PDAM Loteng Berikan Bantuan bagi Santri Korban Dugaan Pembakaran

LOMBOK TENGAH – Senyum bahagia kembali terpancar dari wajah Sahid Al Hudri, seorang santri asal Lombok Tengah. Setelah menjalani perawatan intensif dan operasi bedah plastik selama sembilan hari di RSUD Provinsi NTB, Sahid akhirnya diperbolehkan pulang pada Kamis (25/6/2026).
Keberhasilan pemulihan ini tidak lepas dari komitmen berkelanjutan Perumdam Air Minum Tirta Ardhia Rinjani Kabupaten Lombok Tengah yang mengawal penuh seluruh proses pengobatan Sahid.
Kepala Sekretariat Perusahaan (Sekper) Perumdam Tirta Ardhia Rinjani, Lalu Khaerul Huda, menjelaskan bahwa pendampingan ini merupakan instruksi langsung dari Direktur Utama. Pihak perusahaan terus mendampingi dan berkoordinasi dengan keluarga korban, baik selama masa perawatan intensif maupun saat kontrol medis.
Tindakan operasi bedah plastik yang dijalani Sahid membawa perubahan besar. Kaki Sahid yang sebelumnya kaku dan sulit diluruskan, kini sudah membaik, dapat ditekuk, dan mulai bisa digunakan untuk berjalan kembali.
Dalam prosesnya, pihak keluarga sempat terbentur kendala biaya karena beberapa tindakan medis tidak dicover oleh BPJS Kesehatan. Namun, seluruh kekurangan biaya pengobatan lanjutan tersebut langsung ditanggung dan dipenuhi oleh Perumdam Tirta Ardhia Rinjani.

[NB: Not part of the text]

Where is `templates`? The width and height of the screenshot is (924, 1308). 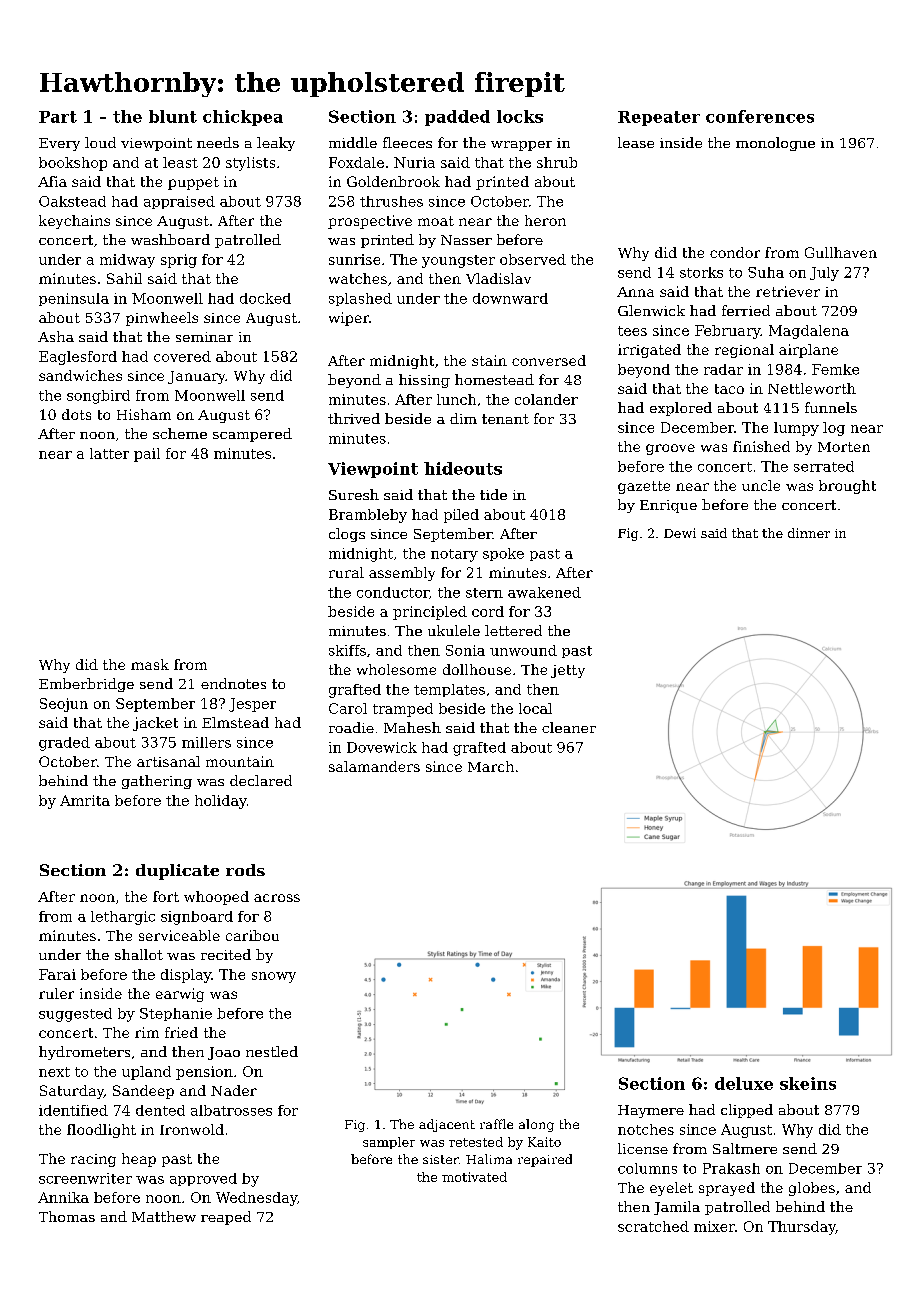 templates is located at coordinates (449, 690).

Rasa haru dan terima kasih mendalam disampaikan oleh Nurul Hidayah, bibi dari Sahid. Mewakili keluarga yang memiliki keterbatasan ekonomi, ia mengaku sangat terbantu oleh aksi nyata jajaran manajemen PDAM tersebut.

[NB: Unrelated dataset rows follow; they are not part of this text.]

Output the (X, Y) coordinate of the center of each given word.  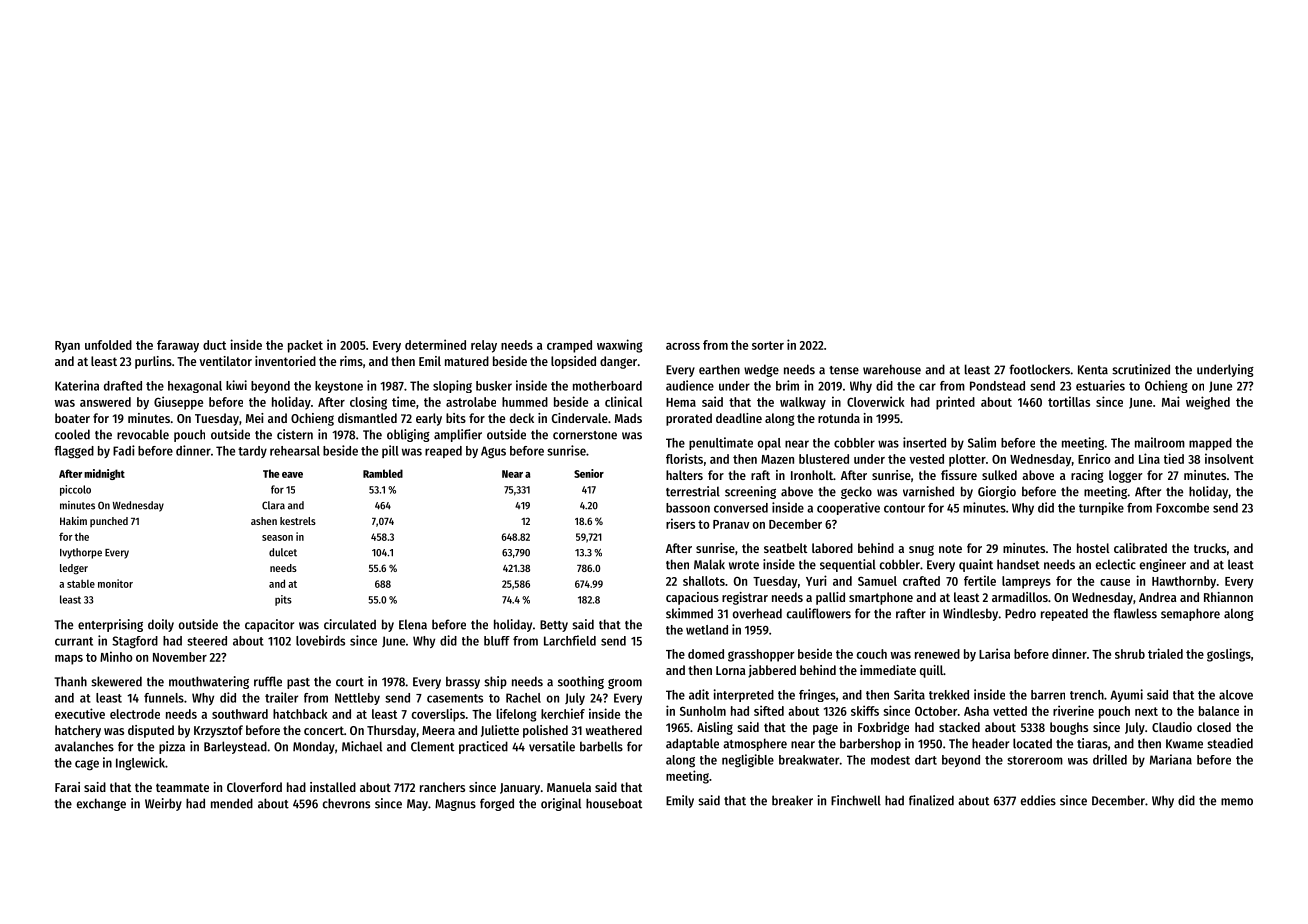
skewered (116, 681)
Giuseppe (178, 403)
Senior (589, 473)
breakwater (809, 760)
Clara (273, 505)
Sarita (909, 694)
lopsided (573, 362)
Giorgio (997, 492)
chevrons (346, 803)
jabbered (772, 671)
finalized (931, 800)
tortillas (1069, 401)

“Kalau tidak ada bantuan dari PDAM, kami tidak akan mampu melanjutkan pengobatan Sahid. Terima kasih kepada Bapak Direktur Utama dan keluarga besar Perumdam atas perhatian yang diberikan,” ungkap Nurul.
Di tempat terpisah, Direktur Utama Perumdam Tirta Ardhia Rinjani, Bambang Supratomo, S.IP., M.M., memberikan klarifikasi terkait isu miring yang beredar di media sosial mengenai dugaan perlakuan diskriminatif terhadap korban.
Bambang menegaskan bahwa seluruh korban mendapatkan porsi perhatian dan pendampingan yang sama rata. Perbedaan penanganan di lapangan murni didasarkan pada kebutuhan dan kondisi medis masing-masing pasien.
“Tidak ada diskriminasi. Kedua korban (Sahid dan Devin) sama-sama kami dampingi. Yang berbeda hanyalah bentuk penanganan atau treatment sesuai kondisi medis mereka,” urai Bambang secara tegas.
Tidak hanya fokus pada pemulihan kesehatan, Perumdam Tirta Ardhia Rinjani bersama Wakil Bupati Lombok Tengah juga bergerak cepat memulihkan roda ekonomi keluarga korban.
Pihak Perumdam menyalurkan bantuan ekonomi produktif berupa paket kandang ayam petelur lengkap dengan bibit ayam siap produksi serta pasokan pakannya. Bantuan ini diserahkan kepada keluarga Sahid maupun keluarga Devin.
“Ayam-ayam ini sudah siap bertelur. Hasilnya bisa langsung dijual atau dikonsumsi untuk kebutuhan harian keluarga selama masa pemulihan. Jika dirawat dengan baik, produktivitasnya bisa bertahan hingga dua tahun ke depan,” pungkas Bambang.